Durante todo este mês, ações são realizadas para estimular a prevenção e o combate ao HIV/Aids e a outras ISTs

         A Justiça Federal na Paraíba (JFPB) aderiu a mais uma campanha de conscientização. Desta vez, as ações educativas são voltadas à prevenção e ao combate ao HIV/Aids e a outras Infecções Sexualmente Transmissíveis (ISTs), que no mês de dezembro recebem atenção especial em todo o mundo. O site institucional da JFPB ganhou um design que faz alusão ao tema e as redes sociais do órgão divulgarão dicas e informações sobre a iniciativa.

No mês passado, foi publicada a Lei 13.504/2017 que define detalhes sobre prevenção, assistência, proteção e promoção dos direitos humanos das pessoas que vivem com HIV/Aids. Estão sendo realizadas, durante este mês, atividades e mobilizações em todo o País, tais como: veiculação de campanhas de mídia; palestras e atividades educativas; além de promoção de eventos.

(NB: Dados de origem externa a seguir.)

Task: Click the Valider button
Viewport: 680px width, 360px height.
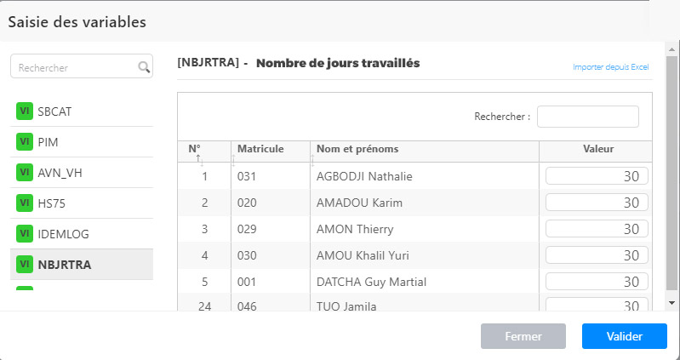Action: tap(624, 336)
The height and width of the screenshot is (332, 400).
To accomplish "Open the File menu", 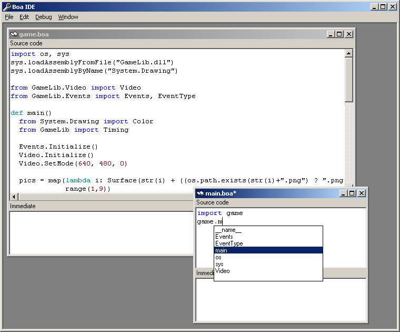I will tap(9, 17).
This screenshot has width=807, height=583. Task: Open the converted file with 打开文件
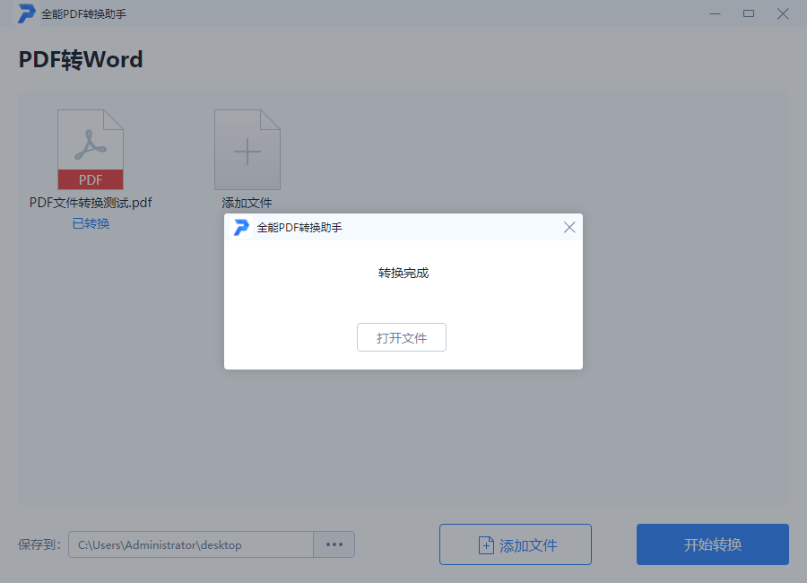coord(401,337)
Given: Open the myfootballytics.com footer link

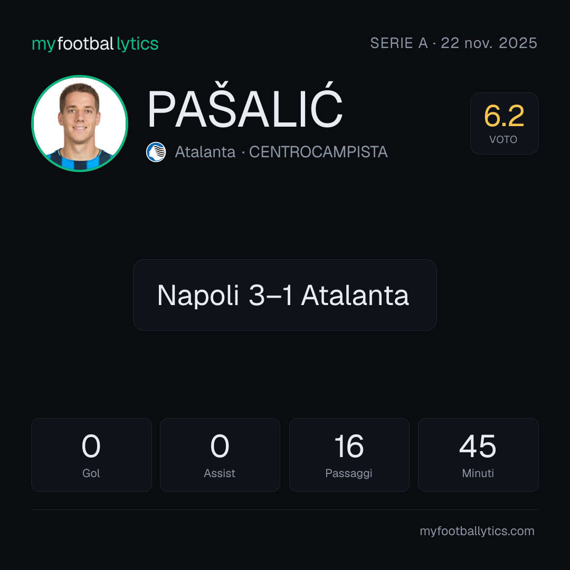Looking at the screenshot, I should 477,531.
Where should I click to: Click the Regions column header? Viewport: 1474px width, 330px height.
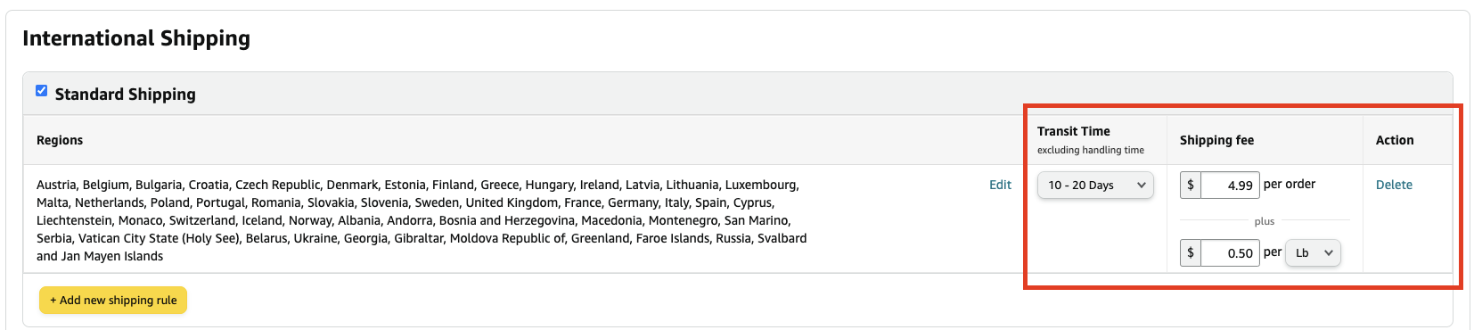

As ações têm parceria entre o poder público, sociedade civil e organismos internacionais, de acordo com as diretrizes do Sistema Único de Saúde (SUS) para enfretamento da Aids e outras ISTs.

Dezembro Vermelho

O mês de dezembro foi definido como período de reforço às ações de prevenção e combate à Aids em referência ao dia 1º, considerado mundialmente como de luta contra a doença. A decisão foi tomada na Assembleia Mundial de Saúde, em outubro de 1987, com apoio da Organização das Nações Unidas (ONU). A data serve para reforçar a solidariedade, a tolerância, a compaixão e a compreensão com as pessoas infectadas pelo HIV/Aids. No Brasil, a data passou a ser adotada, a partir de 1988, por uma portaria assinada pelo Ministério da Saúde.

O laço vermelho foi escolhido por causa de sua ligação ao sangue e à ideia de paixão, além de ser visto como símbolo de solidariedade e de comprometimento na luta contra a Aids. O projeto foi criado, em 1991, pela Visual Aids, grupo de profissionais de arte, de New York, que queriam homenagear amigos e colegas que haviam morrido ou estavam morrendo por causa da doença.